» **The task**
Find the line containing "[Terre de Siam sur Facebook] (37, 2537)" in the entries below. Restate it and each line after it, word for word, up to and including the line containing "Mentions légales (61, 2528)".
=== Begin Enclosure ===
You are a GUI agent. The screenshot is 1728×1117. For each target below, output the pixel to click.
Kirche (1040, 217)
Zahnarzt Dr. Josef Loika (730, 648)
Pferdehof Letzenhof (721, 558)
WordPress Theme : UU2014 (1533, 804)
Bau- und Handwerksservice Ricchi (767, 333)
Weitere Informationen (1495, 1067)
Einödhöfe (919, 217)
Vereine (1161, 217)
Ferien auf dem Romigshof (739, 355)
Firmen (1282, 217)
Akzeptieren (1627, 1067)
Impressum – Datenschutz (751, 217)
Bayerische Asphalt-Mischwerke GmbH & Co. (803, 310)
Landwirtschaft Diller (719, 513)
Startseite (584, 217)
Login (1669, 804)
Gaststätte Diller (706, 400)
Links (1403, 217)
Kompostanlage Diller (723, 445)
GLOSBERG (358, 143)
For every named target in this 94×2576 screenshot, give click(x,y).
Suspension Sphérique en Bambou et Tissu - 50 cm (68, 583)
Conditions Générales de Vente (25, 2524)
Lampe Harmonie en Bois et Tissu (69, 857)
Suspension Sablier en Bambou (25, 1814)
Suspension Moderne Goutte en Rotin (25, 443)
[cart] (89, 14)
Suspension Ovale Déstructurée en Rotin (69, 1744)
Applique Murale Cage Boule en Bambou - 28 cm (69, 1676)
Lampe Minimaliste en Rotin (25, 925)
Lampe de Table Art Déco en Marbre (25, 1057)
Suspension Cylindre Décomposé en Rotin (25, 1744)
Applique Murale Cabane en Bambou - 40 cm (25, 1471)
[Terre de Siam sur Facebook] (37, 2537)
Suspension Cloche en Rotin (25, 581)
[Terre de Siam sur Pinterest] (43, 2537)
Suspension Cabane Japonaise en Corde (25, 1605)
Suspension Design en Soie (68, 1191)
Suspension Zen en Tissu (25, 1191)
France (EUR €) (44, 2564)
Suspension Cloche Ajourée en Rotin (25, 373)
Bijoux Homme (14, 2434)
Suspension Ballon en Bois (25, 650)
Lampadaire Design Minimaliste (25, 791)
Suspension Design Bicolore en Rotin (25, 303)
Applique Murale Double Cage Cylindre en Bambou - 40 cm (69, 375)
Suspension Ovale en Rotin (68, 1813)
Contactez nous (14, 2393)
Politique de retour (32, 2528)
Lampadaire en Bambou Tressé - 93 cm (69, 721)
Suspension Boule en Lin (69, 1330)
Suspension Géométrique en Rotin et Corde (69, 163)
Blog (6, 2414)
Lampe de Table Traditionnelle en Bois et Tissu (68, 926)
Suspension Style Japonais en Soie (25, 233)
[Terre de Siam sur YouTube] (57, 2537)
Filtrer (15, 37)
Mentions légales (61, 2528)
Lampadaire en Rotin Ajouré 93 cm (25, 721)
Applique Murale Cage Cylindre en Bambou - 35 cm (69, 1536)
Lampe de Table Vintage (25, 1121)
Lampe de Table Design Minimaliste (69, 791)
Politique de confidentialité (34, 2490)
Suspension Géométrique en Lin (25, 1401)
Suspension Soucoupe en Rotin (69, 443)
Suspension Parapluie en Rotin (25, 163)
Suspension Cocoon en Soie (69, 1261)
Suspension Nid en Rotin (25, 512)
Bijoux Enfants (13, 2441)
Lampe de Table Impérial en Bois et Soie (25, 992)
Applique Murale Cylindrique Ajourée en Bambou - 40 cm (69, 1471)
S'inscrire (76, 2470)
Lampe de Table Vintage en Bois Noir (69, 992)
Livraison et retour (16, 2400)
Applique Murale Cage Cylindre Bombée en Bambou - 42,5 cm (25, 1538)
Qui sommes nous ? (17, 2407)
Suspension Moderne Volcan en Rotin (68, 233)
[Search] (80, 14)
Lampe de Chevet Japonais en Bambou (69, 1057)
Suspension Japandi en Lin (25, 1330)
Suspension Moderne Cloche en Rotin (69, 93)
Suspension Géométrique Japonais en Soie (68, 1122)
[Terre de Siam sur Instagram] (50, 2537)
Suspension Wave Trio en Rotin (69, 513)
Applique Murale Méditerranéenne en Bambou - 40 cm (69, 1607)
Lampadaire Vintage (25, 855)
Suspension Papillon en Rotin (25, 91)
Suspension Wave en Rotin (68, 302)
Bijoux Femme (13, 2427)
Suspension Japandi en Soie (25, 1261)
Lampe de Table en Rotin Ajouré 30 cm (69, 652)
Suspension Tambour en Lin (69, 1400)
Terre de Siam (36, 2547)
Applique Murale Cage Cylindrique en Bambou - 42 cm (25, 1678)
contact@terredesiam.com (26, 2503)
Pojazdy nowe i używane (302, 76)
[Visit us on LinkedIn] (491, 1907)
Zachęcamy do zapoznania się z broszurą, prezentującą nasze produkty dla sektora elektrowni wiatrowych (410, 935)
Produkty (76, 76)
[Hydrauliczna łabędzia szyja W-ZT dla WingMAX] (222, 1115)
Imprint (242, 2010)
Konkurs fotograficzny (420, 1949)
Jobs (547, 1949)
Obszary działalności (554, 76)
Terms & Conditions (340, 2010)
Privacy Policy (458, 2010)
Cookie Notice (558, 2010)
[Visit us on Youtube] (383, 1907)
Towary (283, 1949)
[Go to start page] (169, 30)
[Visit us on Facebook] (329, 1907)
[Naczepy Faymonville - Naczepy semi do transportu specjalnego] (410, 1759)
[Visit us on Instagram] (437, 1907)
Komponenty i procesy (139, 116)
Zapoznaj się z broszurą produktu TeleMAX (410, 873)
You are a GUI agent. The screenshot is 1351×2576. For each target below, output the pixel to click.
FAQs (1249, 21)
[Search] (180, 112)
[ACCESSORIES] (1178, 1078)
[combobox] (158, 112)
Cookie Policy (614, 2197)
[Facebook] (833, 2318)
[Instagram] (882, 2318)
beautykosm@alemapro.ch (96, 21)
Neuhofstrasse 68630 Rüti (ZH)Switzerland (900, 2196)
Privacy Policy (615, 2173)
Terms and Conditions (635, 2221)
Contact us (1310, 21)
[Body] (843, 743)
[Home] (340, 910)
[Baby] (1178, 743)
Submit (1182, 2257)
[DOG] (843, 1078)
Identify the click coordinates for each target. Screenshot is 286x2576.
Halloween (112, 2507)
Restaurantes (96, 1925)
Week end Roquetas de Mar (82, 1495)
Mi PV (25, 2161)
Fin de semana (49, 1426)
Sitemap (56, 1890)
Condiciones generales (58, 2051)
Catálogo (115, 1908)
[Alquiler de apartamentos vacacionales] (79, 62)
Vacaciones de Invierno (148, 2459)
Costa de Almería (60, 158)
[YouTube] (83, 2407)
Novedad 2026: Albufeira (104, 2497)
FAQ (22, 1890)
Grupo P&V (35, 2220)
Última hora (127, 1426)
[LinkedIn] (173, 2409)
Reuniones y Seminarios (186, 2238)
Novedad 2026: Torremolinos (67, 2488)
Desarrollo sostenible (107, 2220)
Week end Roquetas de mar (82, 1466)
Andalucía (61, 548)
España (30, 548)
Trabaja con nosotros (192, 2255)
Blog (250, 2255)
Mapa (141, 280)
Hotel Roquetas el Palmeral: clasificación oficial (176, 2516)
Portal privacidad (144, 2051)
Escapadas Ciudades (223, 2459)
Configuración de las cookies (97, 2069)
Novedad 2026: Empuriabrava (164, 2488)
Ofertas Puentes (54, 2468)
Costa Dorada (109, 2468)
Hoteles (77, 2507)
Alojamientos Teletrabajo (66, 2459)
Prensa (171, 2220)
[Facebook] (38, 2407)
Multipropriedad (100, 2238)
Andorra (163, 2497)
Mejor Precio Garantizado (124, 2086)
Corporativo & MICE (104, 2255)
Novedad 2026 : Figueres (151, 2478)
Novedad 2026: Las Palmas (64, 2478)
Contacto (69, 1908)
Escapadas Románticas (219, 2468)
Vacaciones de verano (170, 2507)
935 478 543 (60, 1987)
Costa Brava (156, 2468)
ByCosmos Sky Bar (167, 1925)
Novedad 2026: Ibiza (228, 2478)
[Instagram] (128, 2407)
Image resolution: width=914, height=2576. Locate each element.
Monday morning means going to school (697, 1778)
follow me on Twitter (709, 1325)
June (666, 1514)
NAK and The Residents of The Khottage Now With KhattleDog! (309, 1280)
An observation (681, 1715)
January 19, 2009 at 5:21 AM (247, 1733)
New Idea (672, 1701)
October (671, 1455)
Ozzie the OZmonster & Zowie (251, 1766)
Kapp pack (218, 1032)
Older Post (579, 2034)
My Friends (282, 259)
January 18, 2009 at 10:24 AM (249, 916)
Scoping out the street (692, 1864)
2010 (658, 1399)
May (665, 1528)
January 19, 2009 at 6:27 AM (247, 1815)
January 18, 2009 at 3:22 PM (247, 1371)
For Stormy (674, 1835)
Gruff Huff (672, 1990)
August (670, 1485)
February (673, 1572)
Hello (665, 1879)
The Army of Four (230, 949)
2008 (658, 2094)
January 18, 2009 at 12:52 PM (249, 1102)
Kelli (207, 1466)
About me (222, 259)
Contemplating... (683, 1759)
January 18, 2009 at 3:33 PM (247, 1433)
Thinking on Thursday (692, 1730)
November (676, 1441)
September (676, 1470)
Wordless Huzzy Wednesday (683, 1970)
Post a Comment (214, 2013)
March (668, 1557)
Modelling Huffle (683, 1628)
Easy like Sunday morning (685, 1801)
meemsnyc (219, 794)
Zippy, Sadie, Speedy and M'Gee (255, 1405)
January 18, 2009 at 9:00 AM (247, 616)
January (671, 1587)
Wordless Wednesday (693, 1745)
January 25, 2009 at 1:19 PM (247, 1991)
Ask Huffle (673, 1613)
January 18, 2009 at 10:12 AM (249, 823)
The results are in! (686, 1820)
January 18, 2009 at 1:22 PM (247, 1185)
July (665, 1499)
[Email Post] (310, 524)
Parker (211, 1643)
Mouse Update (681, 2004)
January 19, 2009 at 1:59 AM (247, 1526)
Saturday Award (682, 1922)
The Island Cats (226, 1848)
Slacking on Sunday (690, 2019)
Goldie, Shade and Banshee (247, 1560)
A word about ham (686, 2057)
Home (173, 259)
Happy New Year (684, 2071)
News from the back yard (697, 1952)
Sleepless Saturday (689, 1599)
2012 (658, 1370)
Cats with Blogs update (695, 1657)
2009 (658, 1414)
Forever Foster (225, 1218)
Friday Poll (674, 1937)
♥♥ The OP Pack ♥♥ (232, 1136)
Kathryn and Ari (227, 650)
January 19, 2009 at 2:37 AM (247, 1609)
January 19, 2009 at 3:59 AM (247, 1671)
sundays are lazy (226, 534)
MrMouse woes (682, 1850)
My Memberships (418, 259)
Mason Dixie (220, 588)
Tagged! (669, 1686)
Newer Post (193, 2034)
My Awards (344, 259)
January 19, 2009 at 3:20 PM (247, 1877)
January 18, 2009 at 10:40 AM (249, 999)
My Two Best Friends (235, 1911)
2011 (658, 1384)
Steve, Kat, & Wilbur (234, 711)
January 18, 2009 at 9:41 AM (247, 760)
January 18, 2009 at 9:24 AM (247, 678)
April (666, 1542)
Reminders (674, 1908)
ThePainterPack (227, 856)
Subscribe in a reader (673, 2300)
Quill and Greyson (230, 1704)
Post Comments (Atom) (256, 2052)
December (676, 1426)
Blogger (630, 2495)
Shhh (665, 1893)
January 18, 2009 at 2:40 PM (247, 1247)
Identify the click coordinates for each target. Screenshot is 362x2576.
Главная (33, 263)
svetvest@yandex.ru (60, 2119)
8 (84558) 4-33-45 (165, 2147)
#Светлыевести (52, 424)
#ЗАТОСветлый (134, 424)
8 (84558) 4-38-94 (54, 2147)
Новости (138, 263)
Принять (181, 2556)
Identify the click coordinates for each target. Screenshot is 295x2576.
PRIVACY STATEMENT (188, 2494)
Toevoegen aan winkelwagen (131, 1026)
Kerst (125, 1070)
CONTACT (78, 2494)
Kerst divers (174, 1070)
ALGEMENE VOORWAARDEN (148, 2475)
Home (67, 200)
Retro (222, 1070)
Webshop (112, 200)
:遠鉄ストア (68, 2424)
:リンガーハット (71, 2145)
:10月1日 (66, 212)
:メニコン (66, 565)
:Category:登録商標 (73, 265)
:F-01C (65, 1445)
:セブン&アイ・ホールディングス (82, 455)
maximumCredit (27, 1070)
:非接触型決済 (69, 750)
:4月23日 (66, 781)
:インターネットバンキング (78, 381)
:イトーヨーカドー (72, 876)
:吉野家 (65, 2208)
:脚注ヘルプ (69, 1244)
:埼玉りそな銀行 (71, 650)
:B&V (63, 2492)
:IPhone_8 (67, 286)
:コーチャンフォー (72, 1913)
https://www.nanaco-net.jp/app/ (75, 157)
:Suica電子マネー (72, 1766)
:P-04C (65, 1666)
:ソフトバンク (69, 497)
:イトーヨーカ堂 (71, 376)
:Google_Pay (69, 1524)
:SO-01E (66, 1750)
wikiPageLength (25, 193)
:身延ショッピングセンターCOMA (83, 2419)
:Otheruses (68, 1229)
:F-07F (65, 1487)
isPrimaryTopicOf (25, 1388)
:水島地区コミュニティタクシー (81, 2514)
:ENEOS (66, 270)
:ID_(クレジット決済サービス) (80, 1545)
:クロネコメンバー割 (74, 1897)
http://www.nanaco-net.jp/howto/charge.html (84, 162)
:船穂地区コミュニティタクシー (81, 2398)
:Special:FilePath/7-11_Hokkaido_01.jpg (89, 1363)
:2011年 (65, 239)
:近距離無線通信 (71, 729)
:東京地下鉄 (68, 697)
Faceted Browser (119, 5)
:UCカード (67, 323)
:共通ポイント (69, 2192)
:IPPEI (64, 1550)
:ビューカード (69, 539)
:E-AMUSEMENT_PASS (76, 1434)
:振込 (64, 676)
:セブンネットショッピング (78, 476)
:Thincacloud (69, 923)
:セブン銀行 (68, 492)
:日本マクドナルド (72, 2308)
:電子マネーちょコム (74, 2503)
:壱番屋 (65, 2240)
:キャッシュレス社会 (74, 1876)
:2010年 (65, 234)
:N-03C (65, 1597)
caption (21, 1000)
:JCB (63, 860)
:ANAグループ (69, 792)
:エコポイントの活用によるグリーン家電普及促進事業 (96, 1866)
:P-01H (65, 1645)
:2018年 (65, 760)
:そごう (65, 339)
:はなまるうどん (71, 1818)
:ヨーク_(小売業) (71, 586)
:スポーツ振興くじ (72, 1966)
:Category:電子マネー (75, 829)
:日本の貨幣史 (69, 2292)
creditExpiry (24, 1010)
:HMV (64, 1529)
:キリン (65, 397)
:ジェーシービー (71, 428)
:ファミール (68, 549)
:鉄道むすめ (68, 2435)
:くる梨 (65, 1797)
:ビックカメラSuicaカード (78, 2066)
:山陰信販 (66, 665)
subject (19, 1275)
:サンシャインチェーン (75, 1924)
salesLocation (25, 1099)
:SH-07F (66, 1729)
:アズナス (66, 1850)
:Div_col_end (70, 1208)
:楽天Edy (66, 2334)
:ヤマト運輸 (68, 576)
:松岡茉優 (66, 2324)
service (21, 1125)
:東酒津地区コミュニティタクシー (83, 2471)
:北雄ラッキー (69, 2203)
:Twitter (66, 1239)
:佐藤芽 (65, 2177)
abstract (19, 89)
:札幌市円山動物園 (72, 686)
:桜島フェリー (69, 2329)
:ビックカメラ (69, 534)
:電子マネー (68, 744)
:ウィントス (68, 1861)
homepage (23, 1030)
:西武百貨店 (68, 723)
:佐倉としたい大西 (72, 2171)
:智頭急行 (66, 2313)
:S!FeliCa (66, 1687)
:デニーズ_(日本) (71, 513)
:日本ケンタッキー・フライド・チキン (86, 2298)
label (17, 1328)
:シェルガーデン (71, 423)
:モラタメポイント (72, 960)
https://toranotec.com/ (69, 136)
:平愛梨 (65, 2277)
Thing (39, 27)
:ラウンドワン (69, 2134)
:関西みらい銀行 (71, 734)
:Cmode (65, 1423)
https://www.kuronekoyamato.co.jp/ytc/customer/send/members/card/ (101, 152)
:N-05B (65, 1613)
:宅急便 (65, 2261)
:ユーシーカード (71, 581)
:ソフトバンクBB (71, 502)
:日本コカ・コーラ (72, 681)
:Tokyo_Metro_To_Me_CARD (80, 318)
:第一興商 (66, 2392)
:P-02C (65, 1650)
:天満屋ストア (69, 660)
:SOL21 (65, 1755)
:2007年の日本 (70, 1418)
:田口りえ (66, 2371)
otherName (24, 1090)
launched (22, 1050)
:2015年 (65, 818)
=== End Enclosure ===
» **Exercise output**
[Terre de Siam sur Facebook] (37, 2537)
Suspension Cloche en Rotin (25, 581)
[Terre de Siam sur Pinterest] (43, 2537)
Suspension Cabane Japonaise en Corde (25, 1605)
Suspension Design en Soie (68, 1191)
Suspension Zen en Tissu (25, 1191)
France (EUR €) (44, 2564)
Suspension Cloche Ajourée en Rotin (25, 373)
Bijoux Homme (14, 2434)
Suspension Ballon en Bois (25, 650)
Lampadaire Design Minimaliste (25, 791)
Suspension Design Bicolore en Rotin (25, 303)
Applique Murale Double Cage Cylindre en Bambou - 40 cm (69, 375)
Suspension Ovale en Rotin (68, 1813)
Contactez nous (14, 2393)
Politique de retour (32, 2528)
Lampadaire en Bambou Tressé - 93 cm (69, 721)
Suspension Boule en Lin (69, 1330)
Suspension Géométrique en Rotin et Corde (69, 163)
Blog (6, 2414)
Lampe de Table Traditionnelle en Bois et Tissu (68, 926)
Suspension Style Japonais en Soie (25, 233)
[Terre de Siam sur YouTube] (57, 2537)
Filtrer (15, 37)
Mentions légales (61, 2528)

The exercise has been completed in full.